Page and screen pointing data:
______

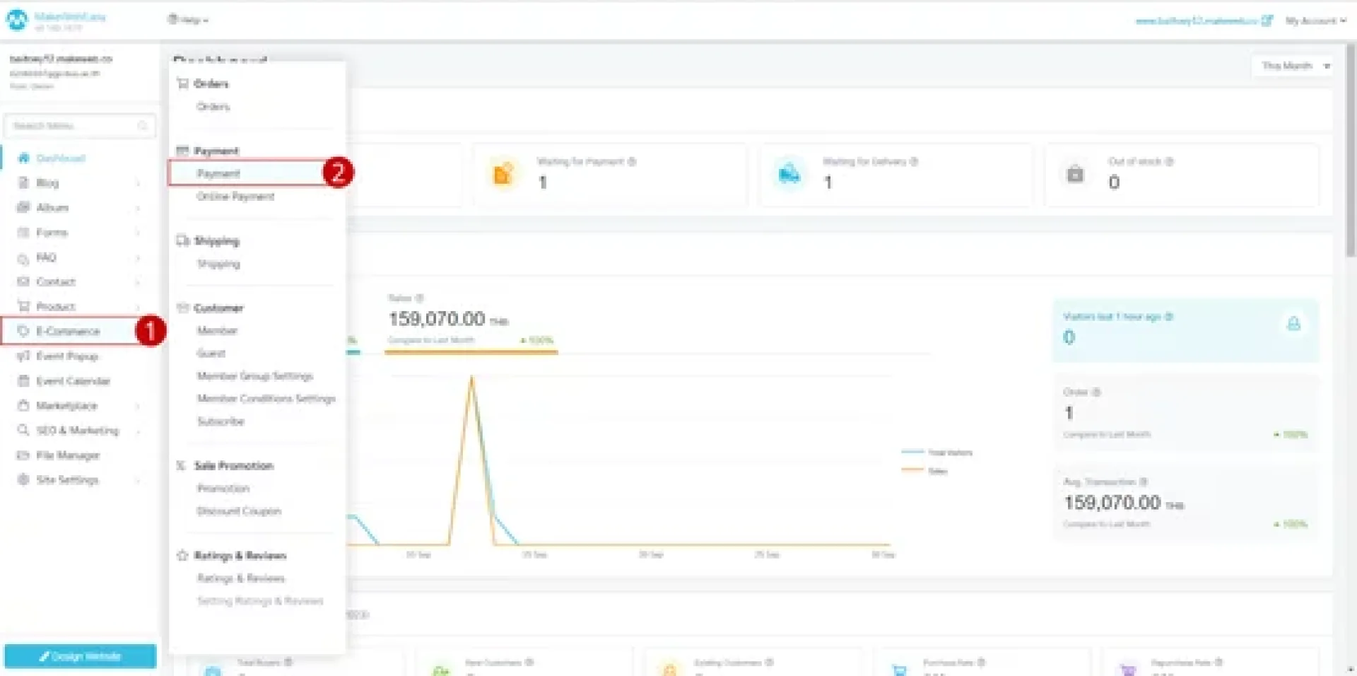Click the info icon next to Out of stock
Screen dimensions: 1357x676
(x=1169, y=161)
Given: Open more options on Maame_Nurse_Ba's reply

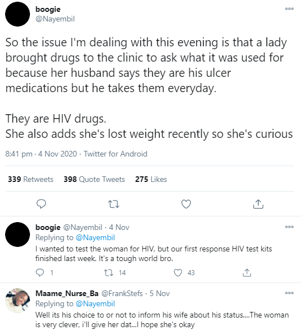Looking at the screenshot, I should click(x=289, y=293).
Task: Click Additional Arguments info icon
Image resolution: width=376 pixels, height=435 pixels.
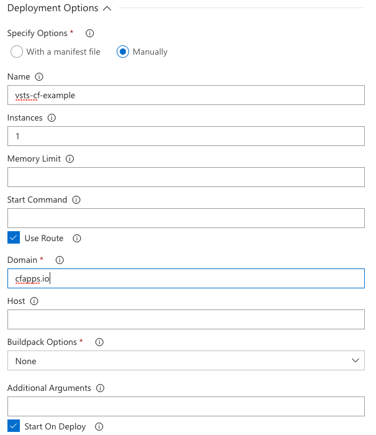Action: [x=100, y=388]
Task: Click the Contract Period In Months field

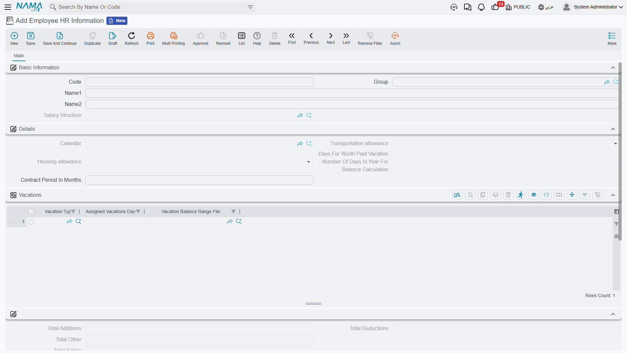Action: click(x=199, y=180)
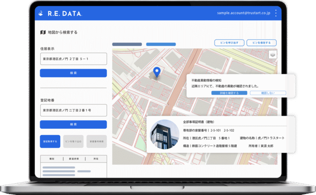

______

-- DO THIS --
Reproduce these lines word for word, leaving out the pictures.

-- REPLY TO THE TASK --
Click the info icon next to Out of stock
Screen dimensions: 1357x676
(x=1169, y=161)
Given: Open more options on Maame_Nurse_Ba's reply

Looking at the screenshot, I should click(x=289, y=293).
Task: Click Additional Arguments info icon
Image resolution: width=376 pixels, height=435 pixels.
Action: [x=100, y=388]
Task: Click the Contract Period In Months field

Action: click(x=199, y=180)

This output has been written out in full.